## About this exercise
What you return must be exactly the lines from the one containing "The height and" through the close of the listing, both included.
=== Begin Enclosure ===
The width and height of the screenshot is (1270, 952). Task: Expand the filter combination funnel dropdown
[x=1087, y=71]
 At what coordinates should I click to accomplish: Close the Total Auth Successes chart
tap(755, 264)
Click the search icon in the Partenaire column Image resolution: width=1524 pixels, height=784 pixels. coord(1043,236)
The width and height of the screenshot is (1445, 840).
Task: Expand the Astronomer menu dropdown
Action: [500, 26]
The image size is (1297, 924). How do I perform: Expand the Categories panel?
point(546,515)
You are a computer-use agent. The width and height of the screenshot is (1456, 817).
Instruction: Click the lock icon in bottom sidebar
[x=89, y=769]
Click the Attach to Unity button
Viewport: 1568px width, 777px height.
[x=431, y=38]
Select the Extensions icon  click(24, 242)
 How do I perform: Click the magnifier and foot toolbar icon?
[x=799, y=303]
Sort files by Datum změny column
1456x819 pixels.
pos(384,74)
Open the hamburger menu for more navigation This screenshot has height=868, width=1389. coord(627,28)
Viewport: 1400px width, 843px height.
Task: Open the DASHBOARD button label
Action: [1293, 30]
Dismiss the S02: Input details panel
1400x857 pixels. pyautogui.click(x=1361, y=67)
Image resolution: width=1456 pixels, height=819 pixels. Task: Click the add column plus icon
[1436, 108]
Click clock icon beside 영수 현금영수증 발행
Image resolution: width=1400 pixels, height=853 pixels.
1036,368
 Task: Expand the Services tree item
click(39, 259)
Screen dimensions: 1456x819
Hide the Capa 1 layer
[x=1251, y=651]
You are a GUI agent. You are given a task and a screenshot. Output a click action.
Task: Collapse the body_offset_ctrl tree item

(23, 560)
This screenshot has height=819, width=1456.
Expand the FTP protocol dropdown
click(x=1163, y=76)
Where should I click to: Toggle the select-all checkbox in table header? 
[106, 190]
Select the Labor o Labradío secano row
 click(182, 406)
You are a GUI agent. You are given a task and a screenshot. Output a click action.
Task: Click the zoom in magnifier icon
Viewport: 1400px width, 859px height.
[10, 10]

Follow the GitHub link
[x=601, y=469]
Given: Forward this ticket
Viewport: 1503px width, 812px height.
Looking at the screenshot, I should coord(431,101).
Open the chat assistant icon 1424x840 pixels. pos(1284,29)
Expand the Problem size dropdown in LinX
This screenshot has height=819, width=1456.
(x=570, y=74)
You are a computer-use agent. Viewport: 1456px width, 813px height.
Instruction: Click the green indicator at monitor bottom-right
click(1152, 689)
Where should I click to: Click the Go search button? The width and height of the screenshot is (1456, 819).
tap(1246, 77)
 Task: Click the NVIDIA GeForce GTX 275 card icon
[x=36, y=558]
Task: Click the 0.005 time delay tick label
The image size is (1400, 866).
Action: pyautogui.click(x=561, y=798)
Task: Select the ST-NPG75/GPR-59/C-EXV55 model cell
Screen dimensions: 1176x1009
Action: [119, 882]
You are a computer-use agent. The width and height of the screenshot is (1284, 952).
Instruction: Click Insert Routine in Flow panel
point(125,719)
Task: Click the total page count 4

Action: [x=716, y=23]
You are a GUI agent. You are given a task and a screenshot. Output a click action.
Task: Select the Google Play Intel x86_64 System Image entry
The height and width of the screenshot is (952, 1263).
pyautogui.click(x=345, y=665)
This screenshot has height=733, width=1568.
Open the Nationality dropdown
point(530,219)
=== End Enclosure ===
## Expected output
The height and width of the screenshot is (952, 1263).
pyautogui.click(x=345, y=665)
This screenshot has height=733, width=1568.
Open the Nationality dropdown
point(530,219)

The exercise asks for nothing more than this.